神秘人握着短匕,脚步猛地一踏,身形如离弦之箭般窜出,匕身泛着幽冷寒光,直刺龙砚心口——招招狠戾,却都被龙砚以剑鞘精准格挡。
张宇森机械地操控着傀儡,即便傀儡关节错位、铜丝断了两根,依旧被他引着扑向苏烈,利爪带风,铜丝乱缠。

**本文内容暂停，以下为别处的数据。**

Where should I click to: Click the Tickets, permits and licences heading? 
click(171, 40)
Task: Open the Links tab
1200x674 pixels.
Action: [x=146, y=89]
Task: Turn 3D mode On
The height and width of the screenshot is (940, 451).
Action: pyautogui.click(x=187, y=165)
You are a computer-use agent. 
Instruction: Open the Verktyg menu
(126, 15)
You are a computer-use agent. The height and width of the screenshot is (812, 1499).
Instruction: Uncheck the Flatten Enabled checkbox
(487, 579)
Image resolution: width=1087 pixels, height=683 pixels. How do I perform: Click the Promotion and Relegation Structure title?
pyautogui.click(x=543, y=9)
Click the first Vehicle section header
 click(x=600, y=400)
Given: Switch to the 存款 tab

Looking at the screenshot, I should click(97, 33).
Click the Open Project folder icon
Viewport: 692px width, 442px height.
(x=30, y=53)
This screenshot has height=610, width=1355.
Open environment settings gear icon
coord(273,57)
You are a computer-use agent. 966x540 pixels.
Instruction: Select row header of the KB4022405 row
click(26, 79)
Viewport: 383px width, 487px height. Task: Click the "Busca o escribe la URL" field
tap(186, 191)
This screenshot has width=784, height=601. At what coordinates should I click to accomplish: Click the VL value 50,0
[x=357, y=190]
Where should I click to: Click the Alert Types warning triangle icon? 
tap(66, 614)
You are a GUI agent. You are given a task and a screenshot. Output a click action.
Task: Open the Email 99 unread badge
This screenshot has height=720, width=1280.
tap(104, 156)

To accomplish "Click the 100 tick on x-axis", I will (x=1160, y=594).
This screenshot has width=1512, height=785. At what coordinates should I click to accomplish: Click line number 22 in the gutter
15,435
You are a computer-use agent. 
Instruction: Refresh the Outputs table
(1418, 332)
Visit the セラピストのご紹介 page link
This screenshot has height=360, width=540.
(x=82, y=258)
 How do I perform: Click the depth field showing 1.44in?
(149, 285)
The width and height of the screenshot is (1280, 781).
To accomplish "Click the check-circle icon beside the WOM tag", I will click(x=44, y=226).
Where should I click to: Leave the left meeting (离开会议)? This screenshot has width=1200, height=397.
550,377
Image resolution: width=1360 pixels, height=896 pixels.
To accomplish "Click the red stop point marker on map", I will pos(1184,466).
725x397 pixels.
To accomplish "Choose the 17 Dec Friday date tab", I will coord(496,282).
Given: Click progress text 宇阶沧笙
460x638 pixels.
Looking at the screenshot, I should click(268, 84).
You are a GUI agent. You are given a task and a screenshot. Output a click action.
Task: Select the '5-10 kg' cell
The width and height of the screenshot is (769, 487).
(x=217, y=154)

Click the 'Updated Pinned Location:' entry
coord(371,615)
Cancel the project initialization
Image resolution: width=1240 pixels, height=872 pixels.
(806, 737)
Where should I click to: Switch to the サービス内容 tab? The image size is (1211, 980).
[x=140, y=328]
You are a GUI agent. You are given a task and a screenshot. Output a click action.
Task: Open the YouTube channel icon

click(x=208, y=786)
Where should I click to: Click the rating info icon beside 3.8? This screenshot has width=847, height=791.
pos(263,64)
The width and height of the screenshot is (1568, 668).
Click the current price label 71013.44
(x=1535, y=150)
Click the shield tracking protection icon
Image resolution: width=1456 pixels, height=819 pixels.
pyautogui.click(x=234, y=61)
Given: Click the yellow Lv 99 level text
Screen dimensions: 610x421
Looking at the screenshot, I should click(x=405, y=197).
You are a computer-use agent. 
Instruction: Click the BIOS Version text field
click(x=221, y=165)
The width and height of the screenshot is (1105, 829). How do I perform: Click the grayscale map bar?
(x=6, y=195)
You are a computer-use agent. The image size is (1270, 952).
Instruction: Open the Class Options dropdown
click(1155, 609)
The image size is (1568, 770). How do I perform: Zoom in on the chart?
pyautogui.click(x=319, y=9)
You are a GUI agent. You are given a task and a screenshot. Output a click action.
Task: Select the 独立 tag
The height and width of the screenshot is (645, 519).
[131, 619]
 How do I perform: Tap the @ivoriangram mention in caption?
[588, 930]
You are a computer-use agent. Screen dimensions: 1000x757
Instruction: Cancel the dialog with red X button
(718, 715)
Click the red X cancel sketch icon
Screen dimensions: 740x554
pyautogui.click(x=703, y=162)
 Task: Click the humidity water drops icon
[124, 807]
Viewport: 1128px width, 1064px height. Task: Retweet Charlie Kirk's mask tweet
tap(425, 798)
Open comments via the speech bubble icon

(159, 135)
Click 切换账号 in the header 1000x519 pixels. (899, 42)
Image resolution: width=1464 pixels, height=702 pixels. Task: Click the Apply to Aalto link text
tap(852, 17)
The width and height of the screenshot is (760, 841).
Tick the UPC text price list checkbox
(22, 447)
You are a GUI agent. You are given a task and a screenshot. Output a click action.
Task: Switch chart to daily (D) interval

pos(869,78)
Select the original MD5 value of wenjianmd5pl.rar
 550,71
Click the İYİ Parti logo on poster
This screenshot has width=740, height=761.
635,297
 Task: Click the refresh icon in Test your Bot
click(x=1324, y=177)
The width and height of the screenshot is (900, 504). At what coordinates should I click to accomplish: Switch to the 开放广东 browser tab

可苏烈身形灵活,弯刀轻挥间便挑断傀儡数根铜丝,反手一脚将傀儡踹得翻倒在地,完全占据上风。
两人背靠背站定,呼吸虽微促,却眼神锐利——神秘人武功虽高,却架不住两人配合默契,再加上张宇森的傀儡攻势已被拆解大半,不过数十回合,龙砚与苏烈便渐渐掌握主动,已然呈现出碾压之势,再过几招,便能将两人彻底制服。
神秘人见状,脸色微沉,猛地后退数步,拉开距离。
他深知硬拼绝无胜算,眼底闪过一丝阴狠,抬手将短匕别回腰间,重新摸出那支漆黑的骨笛,指尖摩挲着笛身蛊纹,目光阴恻恻地锁定龙砚,声音里满是戏谑:“龙大人,缠斗这么久,倒是忘了告诉问你——你之前,也中过牵机引吧?”
龙砚瞳孔骤缩,握着剑鞘的手瞬间收紧,却并未乱了阵脚——他想起在西域万花阁,妩媚娘曾赠他半瓶牵机引解药,虽不完整,却已暂缓毒性,只是体内仍有残留。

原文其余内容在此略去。